• **Przedstawiony fragment**
◇ ◇ ◇ ◇ ◇ ◇ ◇
Astronomowie z Uniwersytetu Teksańskiego w Austin uważają, że mogli odkryć rozwiązanie zagadki – pytania, jakie nauka stawia sobie już od 20 lat. Dotyczy ono tego, jak ciemna materia jest rozmieszczona w niewielkich galaktykach.
Okazuje się, że ten rozkład, po uśrednieniu, spełnia proste prawo związane ze spadkiem gęstości materii w funkcji odległości od centrum galaktyki – choć szczegóły tego spadku mogą się zmieniać w zależności do tego, którą dokładnie galaktykę obserwujemy. Wyniki te opublikowane zostały w prestiżowym czasopiśmie The Astrophysical Journal Letters.
◇ ◇ ◇ ◇ ◇ ◇ ◇
• **Dostarczony wykaz**
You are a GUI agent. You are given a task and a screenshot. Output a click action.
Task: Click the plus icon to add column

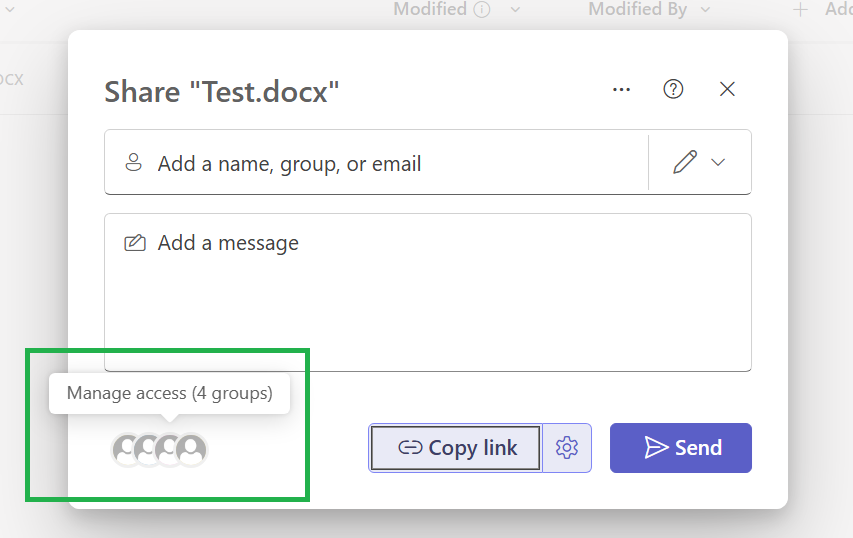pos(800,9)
◇ ◇ ◇ ◇ ◇ ◇ ◇
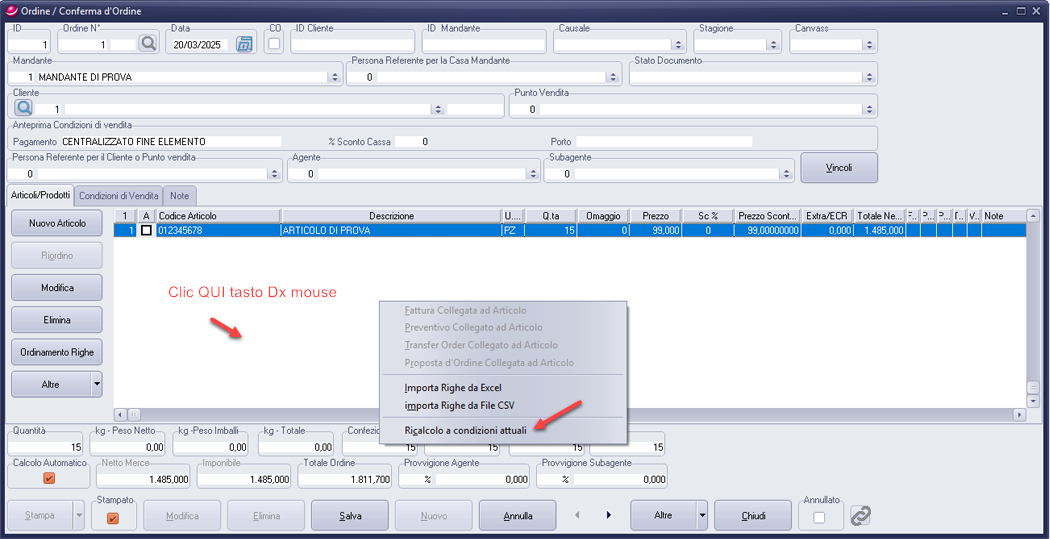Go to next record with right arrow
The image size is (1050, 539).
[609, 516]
◇ ◇ ◇ ◇ ◇ ◇ ◇
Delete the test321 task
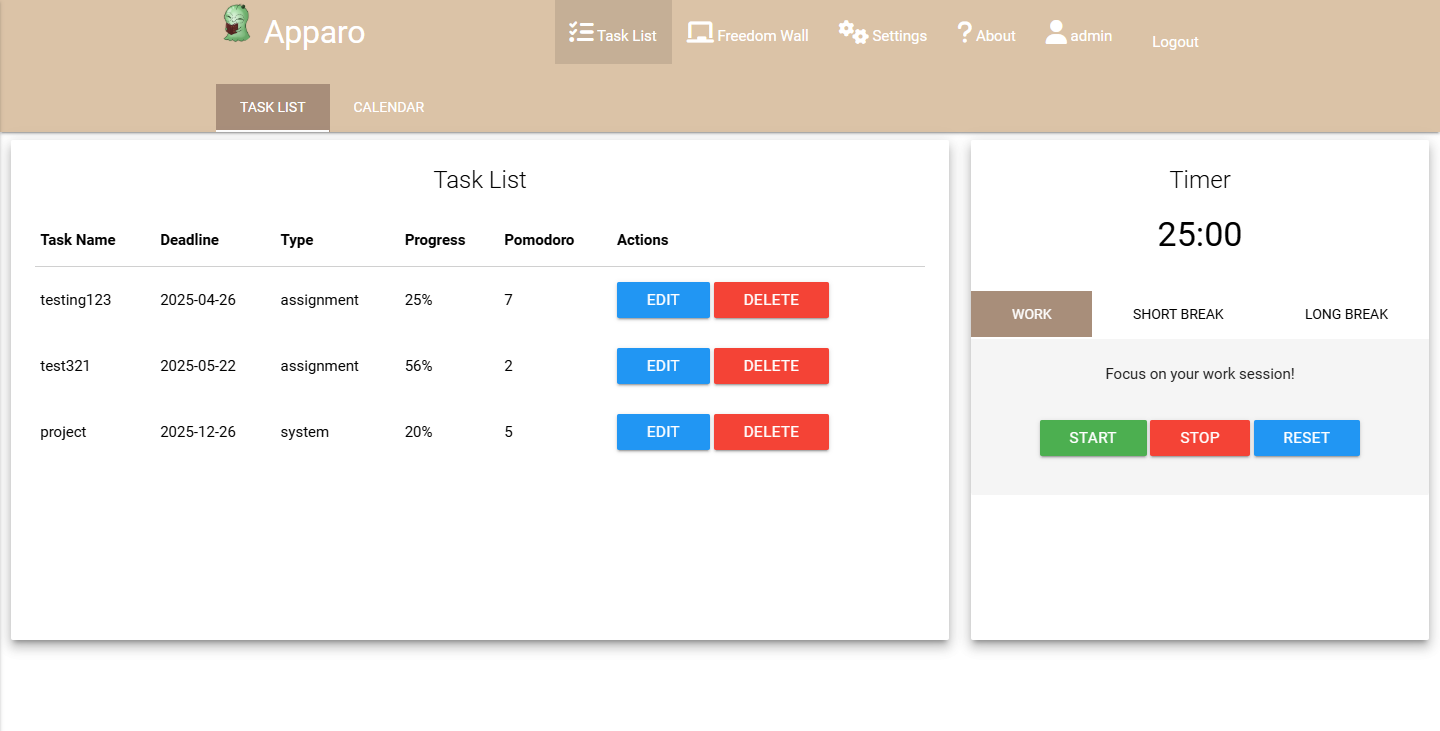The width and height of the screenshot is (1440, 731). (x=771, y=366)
◇ ◇ ◇ ◇ ◇ ◇ ◇
• **Zadanie do wykonania**
W którym czasopiśmie ukazały się wyniki opisane we fragmencie o ciemnej materii?

• **Odpowiedź do zadania**
W The Astrophysical Journal Letters.